PROBLEM DESCRIPTION:
Copy, word for word, the lines of the entries below between the one with "The height and" and the one with "the sas.se address", inclusive, and leave out everything else.

EXCERPTED RECORDS:

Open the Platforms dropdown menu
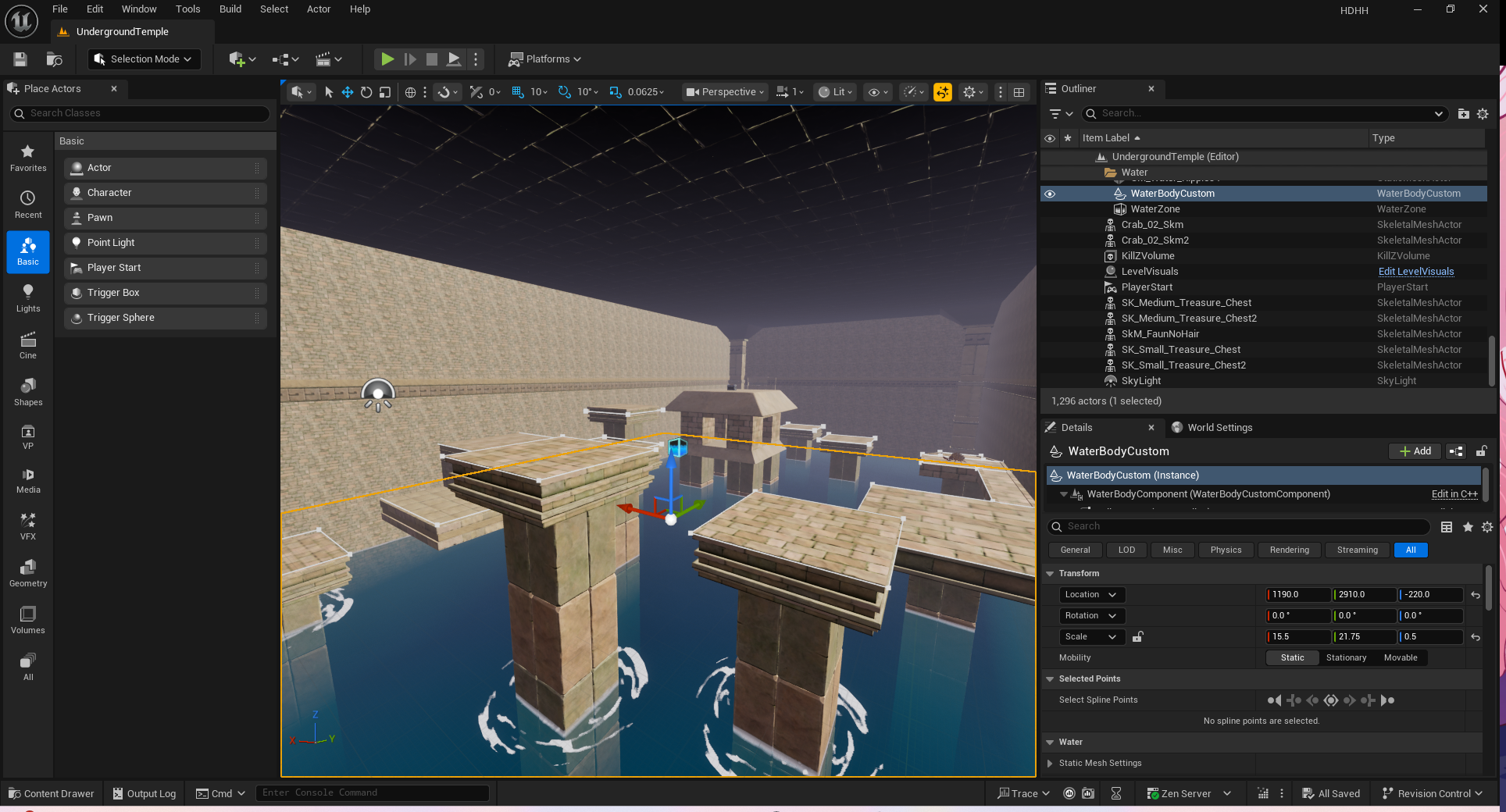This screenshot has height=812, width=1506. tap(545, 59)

==

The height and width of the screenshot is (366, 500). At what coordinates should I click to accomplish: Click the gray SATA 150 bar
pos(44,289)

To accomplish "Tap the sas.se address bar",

RESULT BELOW:
The height and width of the screenshot is (366, 500). At what coordinates should I click to accomplish: Click the gray SATA 150 bar
pos(44,289)

To accomplish "Tap the sas.se address bar",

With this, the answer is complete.